As Patrice mentioned such lists were discussed extensively 1-2 years ago.

I wish there was an easy solution to assuring the quality of any product on
the world market, but this is a difficult issue, cf. WHO's list of
manufacturers of raw materials which is now and again being criticised. Who
should qualify and monitor? International team of inspectors? How often
would they inspect etc. Strengthening national regulatory authorities and
procurement agencies would be a better more sustainable way to go and would
give more knowledge transfer, but alas not so easy either. Lack of
qualified staff and government salaries that are not attractive means
people often have more than one job, and how do you then find independent
inspectors?

Quality is not only bioequivalence as some people tend to believe, but
products should comply with pharmacopoeial standards for e.g. content,
dissolution and amount of impurities.
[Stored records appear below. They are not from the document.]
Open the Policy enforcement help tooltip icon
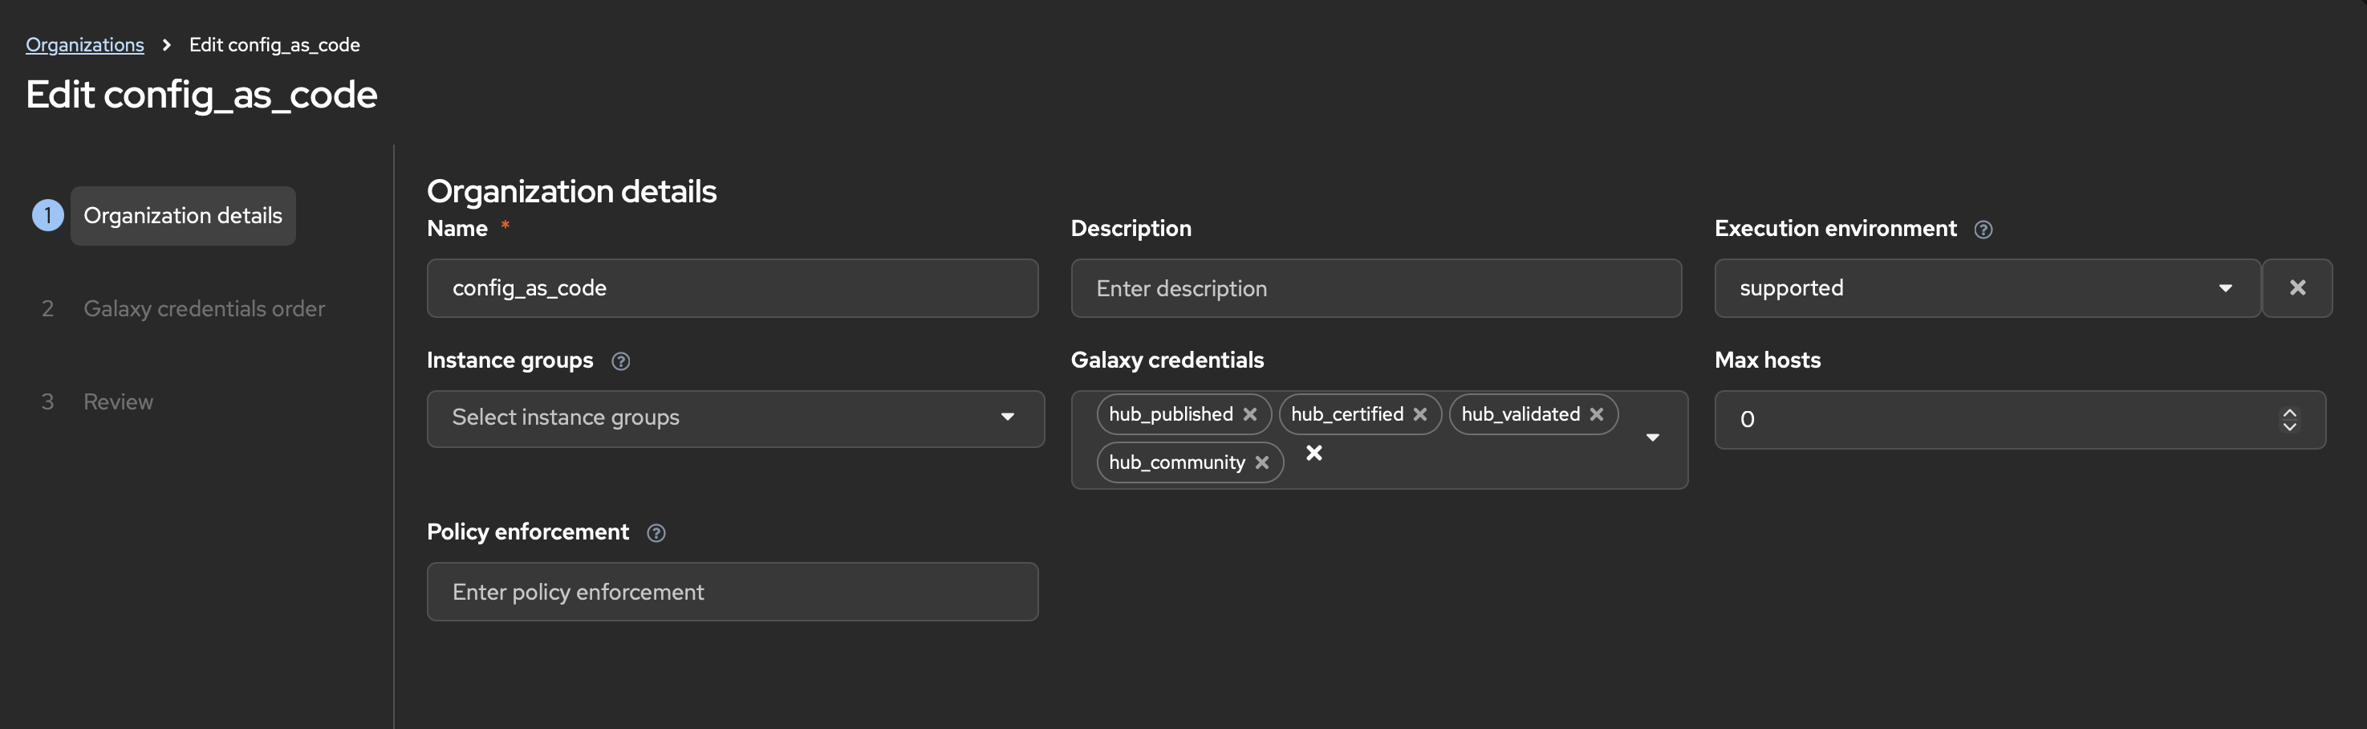The width and height of the screenshot is (2367, 729). (x=655, y=533)
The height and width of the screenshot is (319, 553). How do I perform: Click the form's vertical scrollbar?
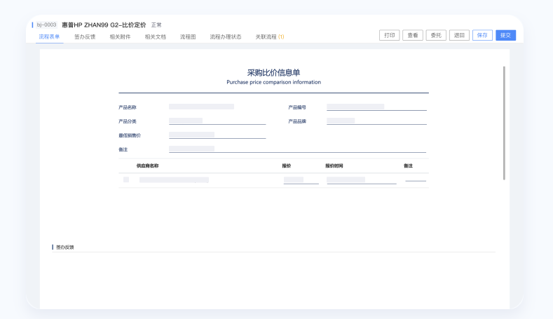504,123
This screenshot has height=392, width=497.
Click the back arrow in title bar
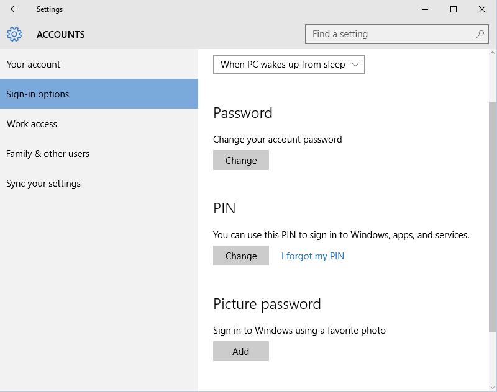point(14,9)
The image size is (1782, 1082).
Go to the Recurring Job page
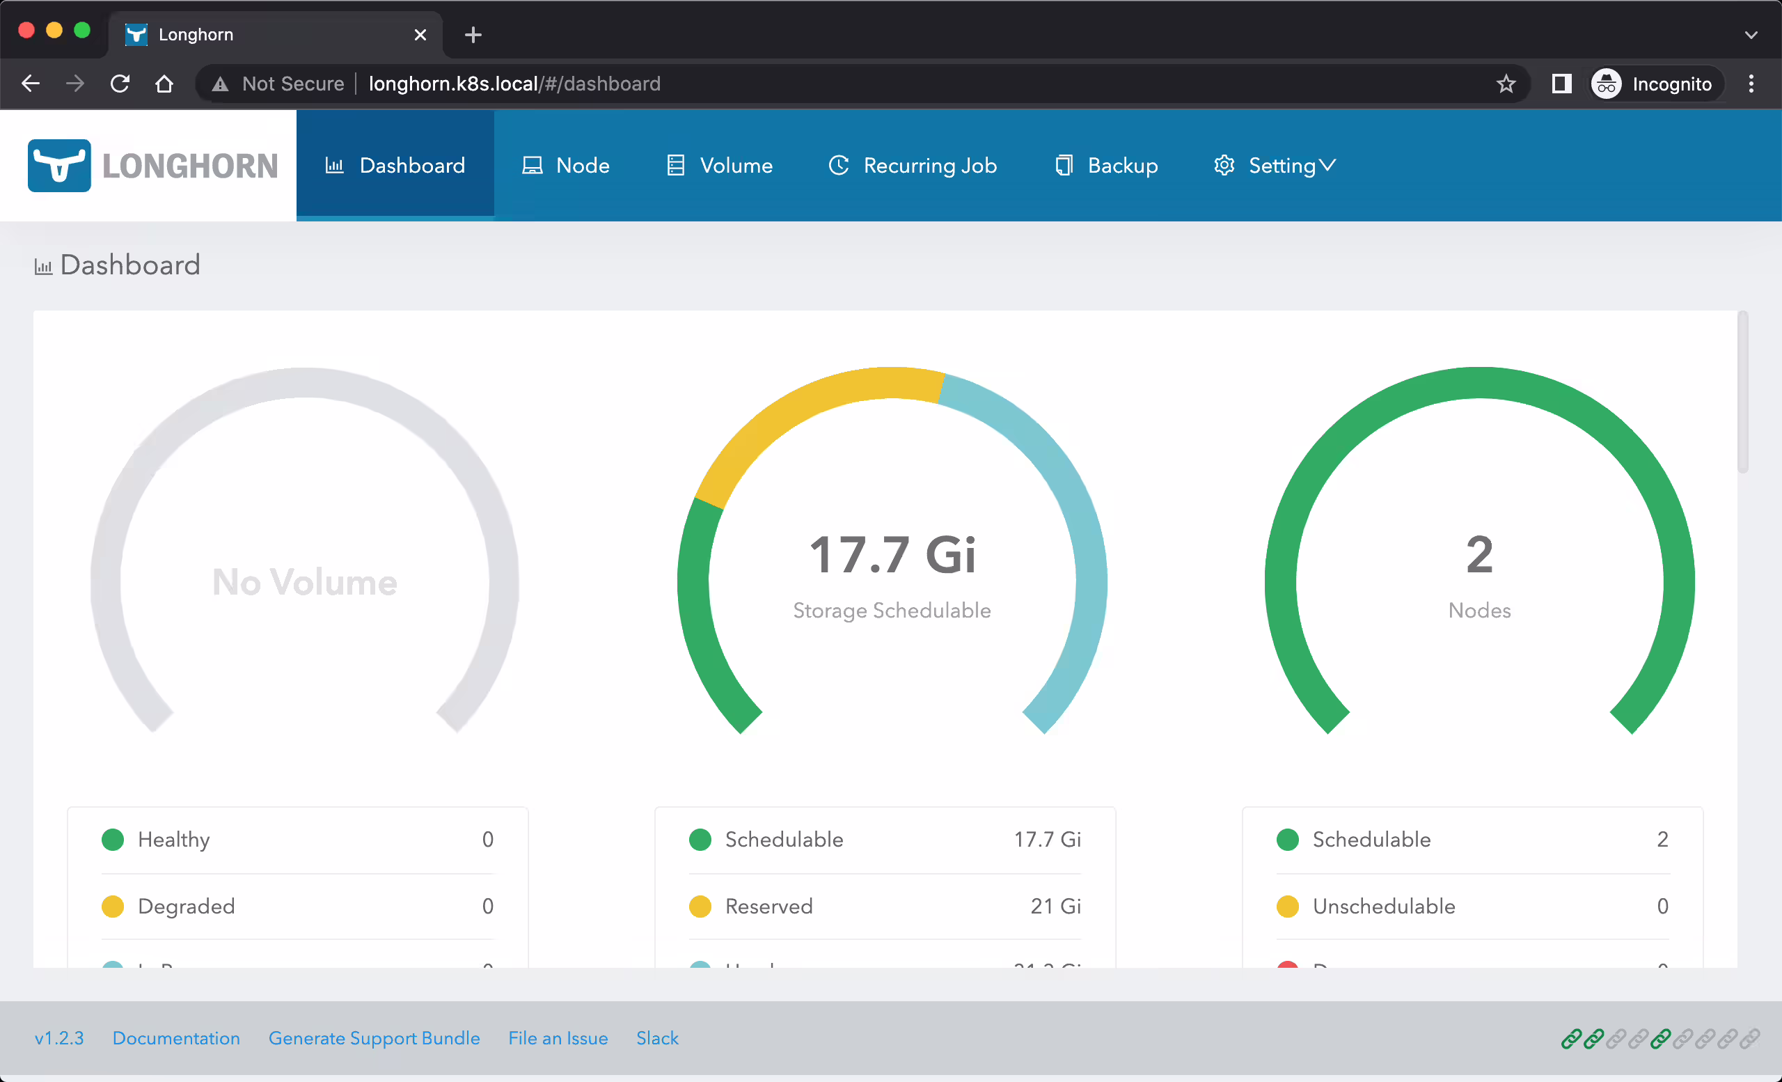(x=913, y=166)
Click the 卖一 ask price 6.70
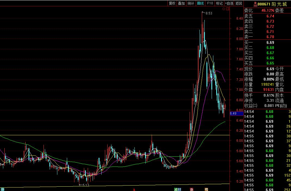The image size is (291, 191). click(x=270, y=37)
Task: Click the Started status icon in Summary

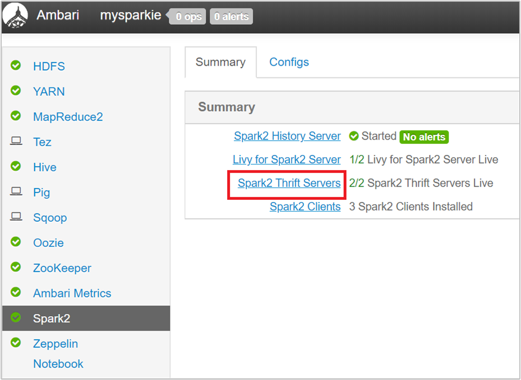Action: click(x=353, y=136)
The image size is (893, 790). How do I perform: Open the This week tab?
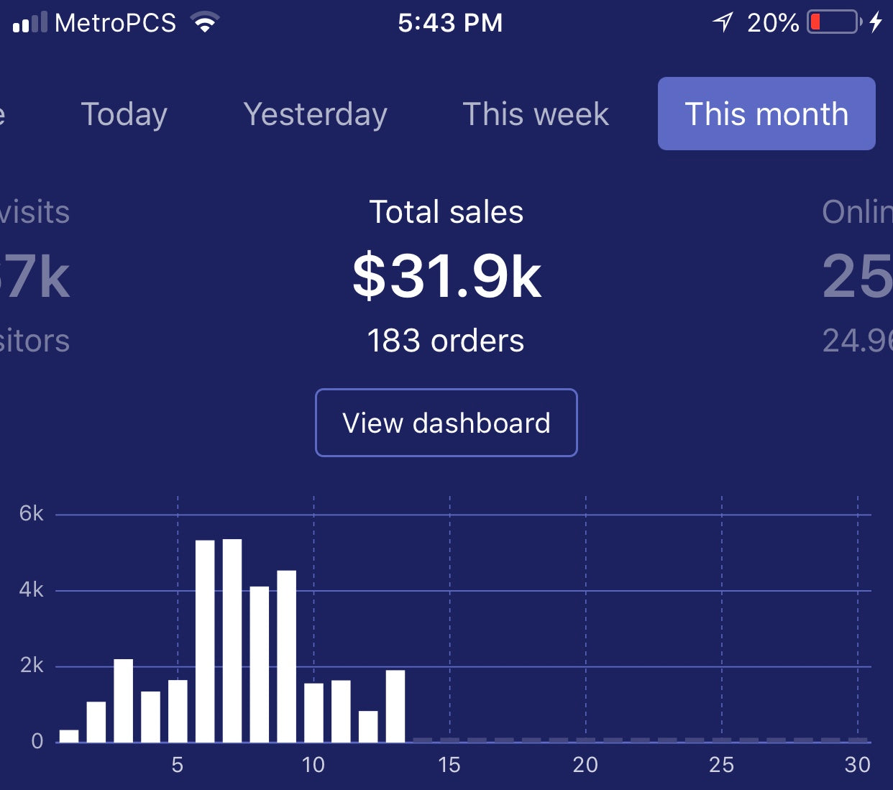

What should be requirements for GMP?
As Linda Horton mentions in her message 25 February on FDA and drug
quality: 'FDA's experience is  that there is no way to assure drug quality
without attention to current GMP regulations and the drug quality testing
and other checks associated with GMPs We have WHO GMP documents and 
the EU directives on GMP which you will find on
http://dg3.eudra.org/eudralex/vol-4/home.htm. Important points are e.g.
- quality of raw materials. How do companies check the starting material,
cf. recent E-drug messages on the blood scandal. Here the problem was that
the finished product contained pyrogens.
- recall procedures. How do companies handle complaints and quality
problems? Part of GMP requirements is to have a system of how to recall a
product from the whole market. In my previous mail, I mentioned a problem
in the US with contaminated tablets which were recalled. There it 
functions. When we discovered that Helm pharmaceuticals had sent us 
approx.
10% empty rifampicin capsules to Botswana, what did they do? 
Volunteered to send us for free an additional 10% of the initial 
order. How would that
help patients who were being treated with empty capsules? Such conduct is
of course unacceptable.
- quality assurance procedures, staff qualifications, responsible persons,
job descriptions, site master file, all important parts of GMP.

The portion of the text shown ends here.